▶ Goal of the exercise
Nothing but the lines from the one containing "Click the Chrome profile avatar icon" through the end of the data should be retyped, exactly as they stand, and pictures should not be retyped.

▶ Recorded data
Start of Block

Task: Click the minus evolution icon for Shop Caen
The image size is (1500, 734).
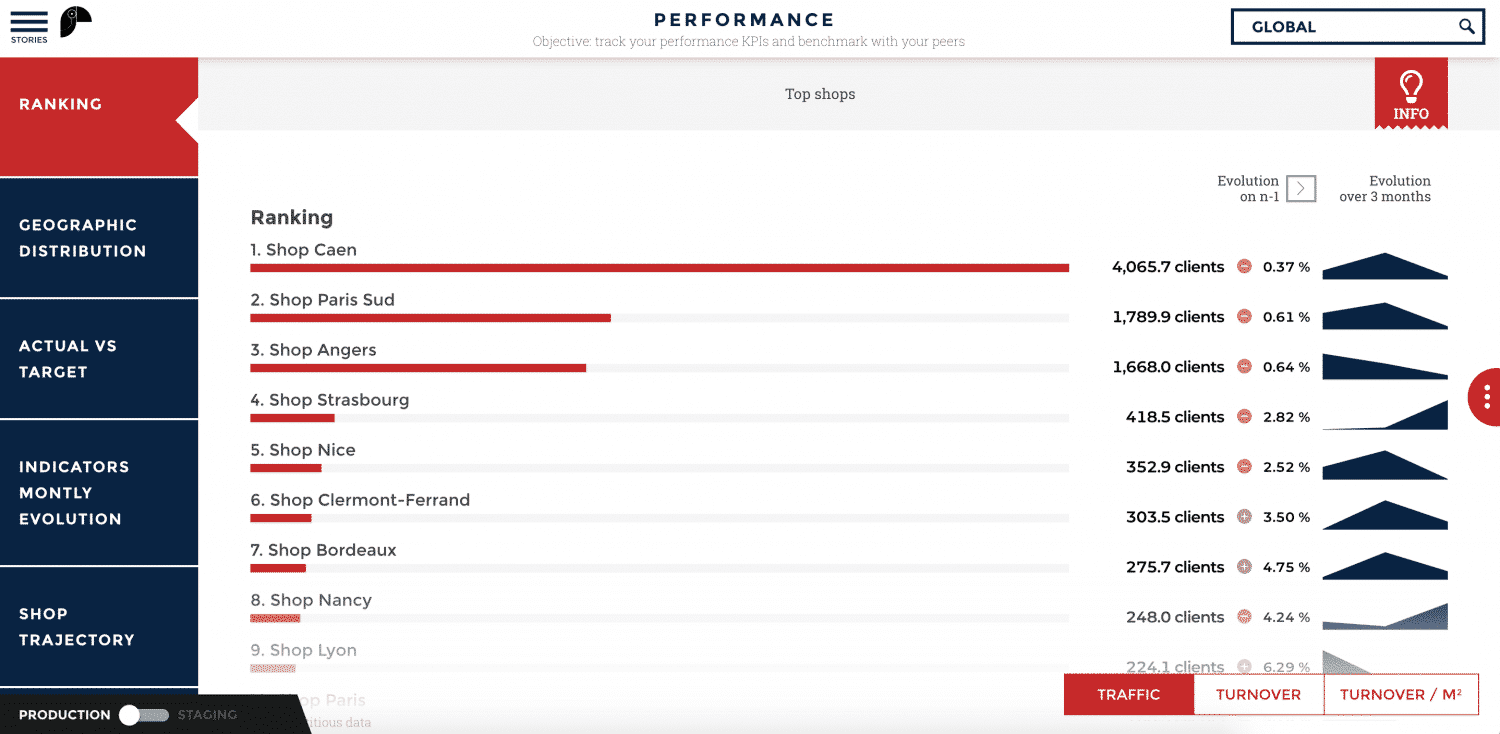Action: [1245, 267]
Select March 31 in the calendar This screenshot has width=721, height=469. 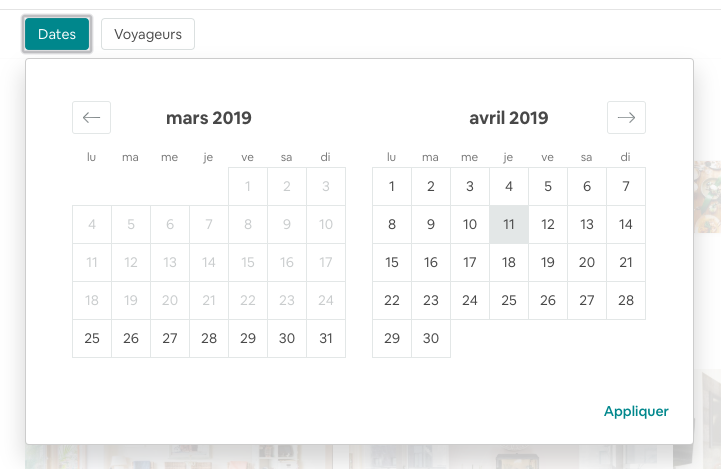(326, 338)
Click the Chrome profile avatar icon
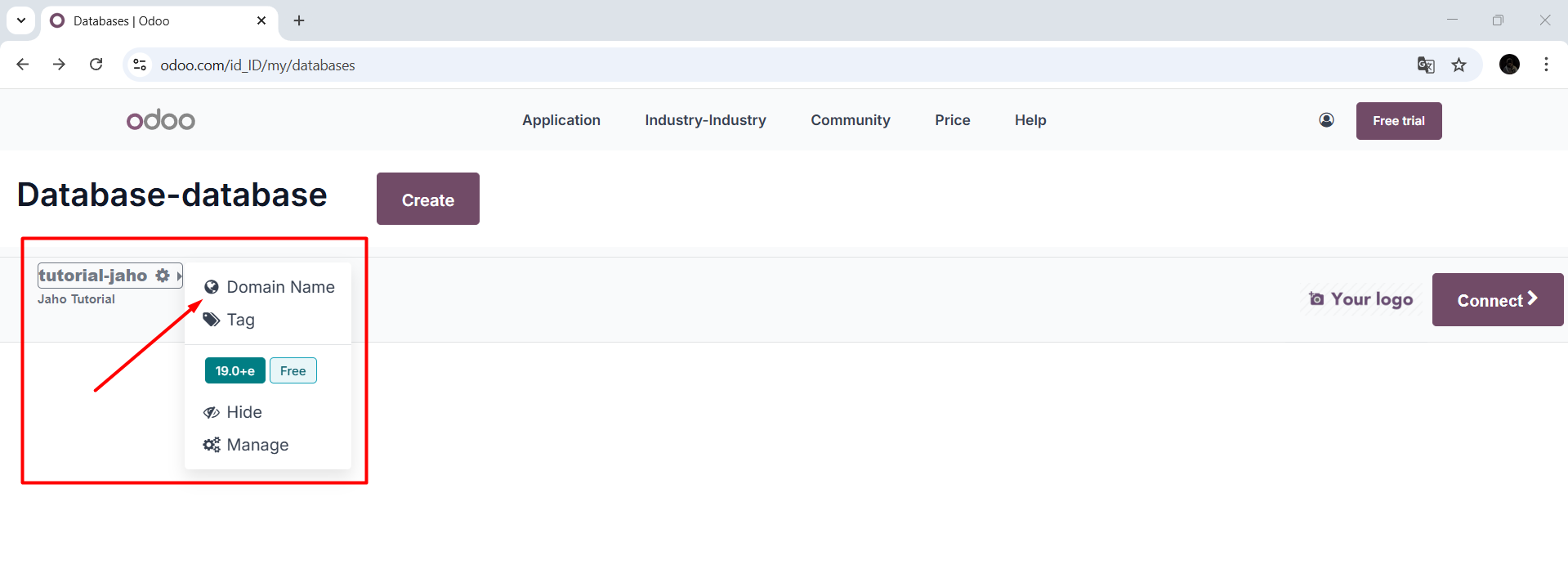Screen dimensions: 1568x574 tap(1509, 65)
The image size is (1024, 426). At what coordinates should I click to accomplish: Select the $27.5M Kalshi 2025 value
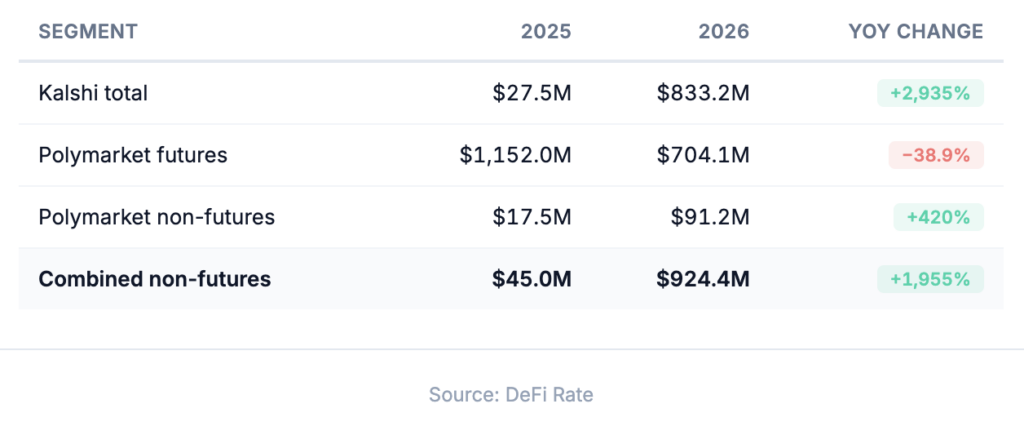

End of Block

▶ Written solution
Click the Chrome profile avatar icon
Screen dimensions: 1568x574 tap(1509, 65)
The image size is (1024, 426). At what coordinates should I click to accomplish: Select the $27.5M Kalshi 2025 value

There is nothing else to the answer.